There are many radiographic clues suggesting a dissection, including "double-lumen", "intimal flap", "pear and string", "string", "tapered occlusion", and "hyperintense intramural signal" on conventional angiogram, MRI, MRA, or CTA1,5,8,10). Besides other features, dynamic change on serial angiography is the most culprit evidence of dissecting aneurysm. In our report, false lumen with hyperintense rim around the true lumen on MRI, and serial angiographic changes such as aneurysm enlargement and progressive vessel narrowing the aneurysm are definite clues of dissection. All these findings warrant immediate treatment other than close observation.
A dissection occurring between the internal elastica and the media mainly presents as an ischemic stroke with occlusion of the affected portion. In this circumstance, pushing the arterial wall outward in radial fashion with stent that guarantee lumen patency could be a primary treatment option. And, antiplatelet medication with serial angiography should be considered as strong additional measures for sub-intimal dissection12). Another subtype, sub-adventitial dissection between the media and the adventitia usually presents as hemorrhage and leads to poorer prognosis than ischemic counterpart1,3,11,12). In this subtype of loosely woven vessel wall, treatment should be directed to seal off the leakage to prevent further hemorrhage by occluding the diseased vessel lumen harboring ruptured aneurysm. In this case, simultaneous occurrence of SAH and infarction represents both sub-intimal and sub-adventitial dissection. This indicates more severe and deeper dissection which potentially results in recurrent event of hemorrhagic or ischemic stroke.
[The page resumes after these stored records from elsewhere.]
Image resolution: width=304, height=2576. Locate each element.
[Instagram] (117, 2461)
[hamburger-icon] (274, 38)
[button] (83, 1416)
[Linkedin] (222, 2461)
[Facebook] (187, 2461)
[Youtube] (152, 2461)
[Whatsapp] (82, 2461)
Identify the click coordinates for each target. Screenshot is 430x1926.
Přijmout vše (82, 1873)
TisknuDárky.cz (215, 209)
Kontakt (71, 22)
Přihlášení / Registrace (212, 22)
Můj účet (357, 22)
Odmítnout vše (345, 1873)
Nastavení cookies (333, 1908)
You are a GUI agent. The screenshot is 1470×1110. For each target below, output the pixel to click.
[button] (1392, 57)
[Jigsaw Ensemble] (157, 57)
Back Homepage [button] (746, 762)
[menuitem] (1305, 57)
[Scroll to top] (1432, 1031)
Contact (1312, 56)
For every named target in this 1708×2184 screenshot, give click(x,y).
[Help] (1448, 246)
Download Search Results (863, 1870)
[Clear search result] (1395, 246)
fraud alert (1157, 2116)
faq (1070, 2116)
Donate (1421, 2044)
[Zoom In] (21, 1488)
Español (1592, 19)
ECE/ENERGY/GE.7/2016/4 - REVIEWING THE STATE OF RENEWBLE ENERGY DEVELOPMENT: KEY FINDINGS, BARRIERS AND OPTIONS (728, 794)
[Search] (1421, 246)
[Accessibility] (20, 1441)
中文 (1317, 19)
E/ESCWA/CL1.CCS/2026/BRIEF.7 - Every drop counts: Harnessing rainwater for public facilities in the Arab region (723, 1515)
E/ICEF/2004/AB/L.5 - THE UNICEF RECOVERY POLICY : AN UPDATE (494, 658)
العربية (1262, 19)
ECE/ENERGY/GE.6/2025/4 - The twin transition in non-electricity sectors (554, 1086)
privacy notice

Extracranial arterial dissection is recognized as a cause of transient ischemic attack and primary or recurrent stroke. However, clinical presentation is subtle and unnoticed in most cases. Because of considerable rate of spontaneous healing, there remains controversy over optimum treatment. But, antiplatelet medications are current standard for care unless contraindicated or unstable1,9). In this case, it is not certain that peculiar angiographic features seen in the carotid bulb and the V4 are true dissections or mere fibromuscular dysplasia. However, paucity of previous symptoms and unchanged angiographic morphology warrant conservative therapeutic strategies, irrespective of true etiologies.
If hemorrhage is the first presentation, or angioarchitecture is ever changing, antiplatelet medications would not be sufficient1,3-5). When such alteration is detected, proximal occlusion, resection of lesion, or endovascular obliteration with or without revascularization should be carefully selected. It should be decided after careful assessment of ruptured aneurysm, vessels proximal and distal to the aneurysm, and status of collaterals. Endovascular treatment can be a strong alternative when surgical approach is not feasible due to inherent fragility in vessel wall. Stent-assisted coiling could salvage proximal parent artery simultaneously obliterating aneurysm without compromising vessel. If vascular territory infarction already occurred and chance of recovery is quite low, obliteration without revascularization also might be considered. As previously reported, the outcome of the ACA dissection patients is better than that of the other ACA stroke patients after appropriate treatment10).
CONCLUSION
An ACA dissecting aneurysm presenting with acute onset SAH and infarction in a young adult patient should be regarded as a high risk for subsequent stroke, albeit quite rarely. Although radiographic findings are often uncertain for dissection, serial angiographic surveillance is crucial to detect an on-going risk of stroke. When changes in the angiographic architecture are identified, endovascular or surgical management with or without revascularization should be meticulously considered.